● Your assignment: Word for word, transcribe the records that follow.

● Dataset records:
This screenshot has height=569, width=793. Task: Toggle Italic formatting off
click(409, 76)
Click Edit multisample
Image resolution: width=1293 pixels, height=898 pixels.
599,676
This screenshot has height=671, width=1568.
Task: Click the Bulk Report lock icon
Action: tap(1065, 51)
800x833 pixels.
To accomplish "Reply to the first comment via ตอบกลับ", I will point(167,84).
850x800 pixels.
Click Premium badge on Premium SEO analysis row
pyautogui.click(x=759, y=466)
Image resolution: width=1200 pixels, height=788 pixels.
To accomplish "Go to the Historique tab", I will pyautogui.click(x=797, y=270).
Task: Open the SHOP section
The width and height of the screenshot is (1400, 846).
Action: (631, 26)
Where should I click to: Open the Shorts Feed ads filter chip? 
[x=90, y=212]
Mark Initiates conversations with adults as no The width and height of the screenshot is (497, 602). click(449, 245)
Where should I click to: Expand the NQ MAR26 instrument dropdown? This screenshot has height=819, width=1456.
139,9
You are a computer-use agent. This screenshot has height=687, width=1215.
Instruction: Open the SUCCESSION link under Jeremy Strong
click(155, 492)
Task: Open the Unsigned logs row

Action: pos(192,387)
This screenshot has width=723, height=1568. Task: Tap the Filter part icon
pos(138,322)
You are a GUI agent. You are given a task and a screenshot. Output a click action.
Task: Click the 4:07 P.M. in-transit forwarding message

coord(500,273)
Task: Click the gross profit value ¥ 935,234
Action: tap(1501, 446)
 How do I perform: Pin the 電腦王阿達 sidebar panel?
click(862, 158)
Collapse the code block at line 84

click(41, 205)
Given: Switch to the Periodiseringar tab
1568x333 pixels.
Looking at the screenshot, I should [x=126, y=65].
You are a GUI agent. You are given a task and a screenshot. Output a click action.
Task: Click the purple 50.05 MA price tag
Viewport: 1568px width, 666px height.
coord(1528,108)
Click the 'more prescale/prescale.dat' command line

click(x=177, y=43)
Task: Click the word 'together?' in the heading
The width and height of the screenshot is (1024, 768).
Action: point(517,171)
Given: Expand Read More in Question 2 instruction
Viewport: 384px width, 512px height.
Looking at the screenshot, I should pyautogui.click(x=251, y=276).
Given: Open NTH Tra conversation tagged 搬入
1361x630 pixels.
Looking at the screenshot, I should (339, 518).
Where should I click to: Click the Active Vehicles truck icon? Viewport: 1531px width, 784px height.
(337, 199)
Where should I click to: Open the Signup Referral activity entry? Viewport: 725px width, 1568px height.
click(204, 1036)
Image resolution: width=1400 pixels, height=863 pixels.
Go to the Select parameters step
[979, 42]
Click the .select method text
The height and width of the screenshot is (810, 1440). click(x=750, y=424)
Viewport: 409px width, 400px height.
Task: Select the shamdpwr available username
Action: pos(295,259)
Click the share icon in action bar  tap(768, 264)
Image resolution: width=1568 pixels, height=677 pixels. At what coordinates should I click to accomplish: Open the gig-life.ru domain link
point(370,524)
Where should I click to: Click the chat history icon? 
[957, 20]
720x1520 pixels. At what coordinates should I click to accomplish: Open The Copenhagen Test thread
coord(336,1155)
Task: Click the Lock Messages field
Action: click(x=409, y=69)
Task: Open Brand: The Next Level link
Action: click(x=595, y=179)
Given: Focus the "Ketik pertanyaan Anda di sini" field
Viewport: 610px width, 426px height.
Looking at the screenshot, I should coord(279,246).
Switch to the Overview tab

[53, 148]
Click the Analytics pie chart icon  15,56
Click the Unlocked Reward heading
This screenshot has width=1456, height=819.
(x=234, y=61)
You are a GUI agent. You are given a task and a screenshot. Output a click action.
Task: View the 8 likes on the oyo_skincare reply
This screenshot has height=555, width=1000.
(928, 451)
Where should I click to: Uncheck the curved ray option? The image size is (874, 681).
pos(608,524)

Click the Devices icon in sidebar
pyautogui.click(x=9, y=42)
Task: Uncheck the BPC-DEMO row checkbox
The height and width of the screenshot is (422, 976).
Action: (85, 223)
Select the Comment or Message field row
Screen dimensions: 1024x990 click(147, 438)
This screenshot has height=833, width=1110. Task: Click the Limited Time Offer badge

● Exercise response:
This screenshot has height=569, width=793. Task: Toggle Italic formatting off
click(409, 76)
Click Edit multisample
Image resolution: width=1293 pixels, height=898 pixels.
599,676
This screenshot has height=671, width=1568.
Task: Click the Bulk Report lock icon
Action: tap(1065, 51)
800x833 pixels.
To accomplish "Reply to the first comment via ตอบกลับ", I will point(167,84).
850x800 pixels.
Click Premium badge on Premium SEO analysis row
pyautogui.click(x=759, y=466)
Image resolution: width=1200 pixels, height=788 pixels.
To accomplish "Go to the Historique tab", I will pyautogui.click(x=797, y=270).
Task: Open the SHOP section
The width and height of the screenshot is (1400, 846).
Action: (631, 26)
Where should I click to: Open the Shorts Feed ads filter chip? 
[x=90, y=212]
Mark Initiates conversations with adults as no The width and height of the screenshot is (497, 602). click(449, 245)
Where should I click to: Expand the NQ MAR26 instrument dropdown? This screenshot has height=819, width=1456.
139,9
You are a computer-use agent. This screenshot has height=687, width=1215.
Instruction: Open the SUCCESSION link under Jeremy Strong
click(155, 492)
Task: Open the Unsigned logs row

Action: pos(192,387)
This screenshot has width=723, height=1568. Task: Tap the Filter part icon
pos(138,322)
You are a GUI agent. You are given a task and a screenshot. Output a click action.
Task: Click the 4:07 P.M. in-transit forwarding message

coord(500,273)
Task: Click the gross profit value ¥ 935,234
Action: tap(1501, 446)
 How do I perform: Pin the 電腦王阿達 sidebar panel?
click(862, 158)
Collapse the code block at line 84

click(41, 205)
Given: Switch to the Periodiseringar tab
1568x333 pixels.
Looking at the screenshot, I should [x=126, y=65].
You are a GUI agent. You are given a task and a screenshot. Output a click action.
Task: Click the purple 50.05 MA price tag
Viewport: 1568px width, 666px height.
coord(1528,108)
Click the 'more prescale/prescale.dat' command line

click(x=177, y=43)
Task: Click the word 'together?' in the heading
The width and height of the screenshot is (1024, 768).
Action: point(517,171)
Given: Expand Read More in Question 2 instruction
Viewport: 384px width, 512px height.
Looking at the screenshot, I should pyautogui.click(x=251, y=276).
Given: Open NTH Tra conversation tagged 搬入
1361x630 pixels.
Looking at the screenshot, I should (339, 518).
Where should I click to: Click the Active Vehicles truck icon? Viewport: 1531px width, 784px height.
(337, 199)
Where should I click to: Open the Signup Referral activity entry? Viewport: 725px width, 1568px height.
click(204, 1036)
Image resolution: width=1400 pixels, height=863 pixels.
Go to the Select parameters step
[979, 42]
Click the .select method text
The height and width of the screenshot is (810, 1440). click(x=750, y=424)
Viewport: 409px width, 400px height.
Task: Select the shamdpwr available username
Action: pos(295,259)
Click the share icon in action bar  tap(768, 264)
Image resolution: width=1568 pixels, height=677 pixels. At what coordinates should I click to accomplish: Open the gig-life.ru domain link
point(370,524)
Where should I click to: Click the chat history icon? 
[957, 20]
720x1520 pixels. At what coordinates should I click to accomplish: Open The Copenhagen Test thread
coord(336,1155)
Task: Click the Lock Messages field
Action: click(x=409, y=69)
Task: Open Brand: The Next Level link
Action: click(x=595, y=179)
Given: Focus the "Ketik pertanyaan Anda di sini" field
Viewport: 610px width, 426px height.
Looking at the screenshot, I should coord(279,246).
Switch to the Overview tab

[53, 148]
Click the Analytics pie chart icon  15,56
Click the Unlocked Reward heading
This screenshot has width=1456, height=819.
(x=234, y=61)
You are a GUI agent. You are given a task and a screenshot. Output a click action.
Task: View the 8 likes on the oyo_skincare reply
This screenshot has height=555, width=1000.
(928, 451)
Where should I click to: Uncheck the curved ray option? The image size is (874, 681).
pos(608,524)

Click the Devices icon in sidebar
pyautogui.click(x=9, y=42)
Task: Uncheck the BPC-DEMO row checkbox
The height and width of the screenshot is (422, 976).
Action: (85, 223)
Select the Comment or Message field row
Screen dimensions: 1024x990 click(147, 438)
This screenshot has height=833, width=1110. Task: Click the Limited Time Offer badge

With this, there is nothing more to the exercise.